[START Dataset content]

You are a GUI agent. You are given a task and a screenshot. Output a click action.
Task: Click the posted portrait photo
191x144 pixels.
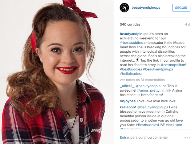tap(57, 72)
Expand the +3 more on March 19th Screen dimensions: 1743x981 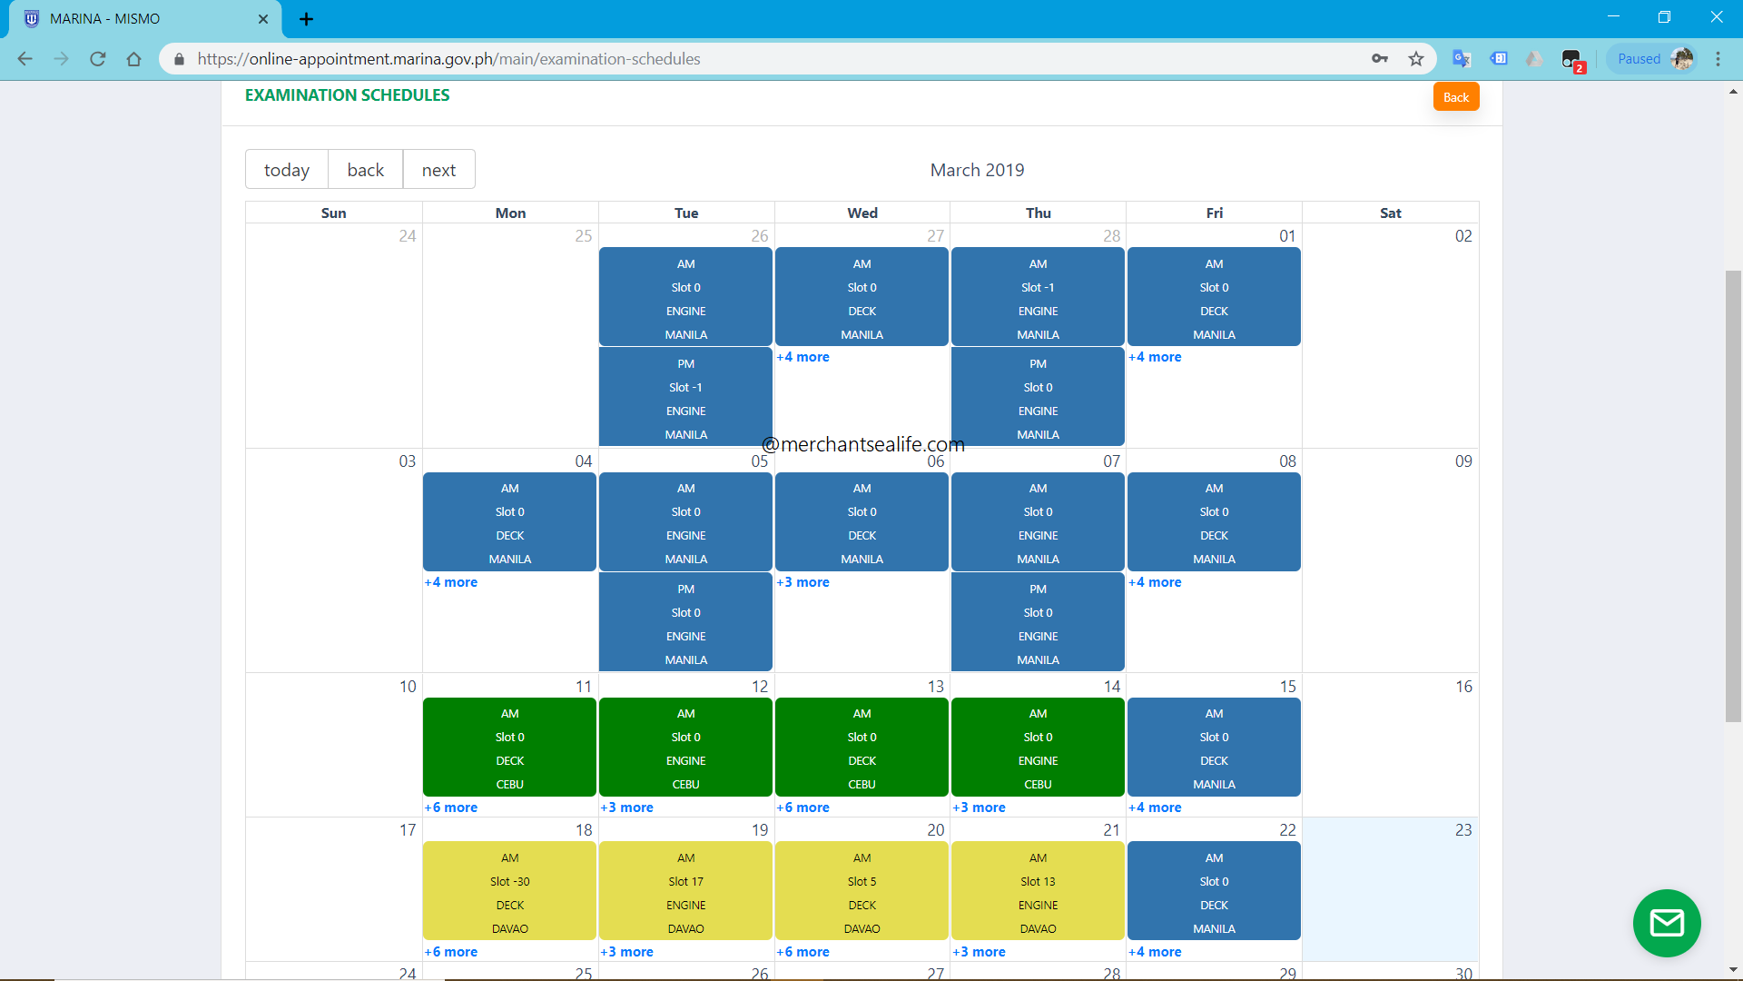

[END Dataset content]

List each line of the listing above that contains the string "given", matching case exactly.

You are a GUI agent. You are given a task and a screenshot. Output a click action.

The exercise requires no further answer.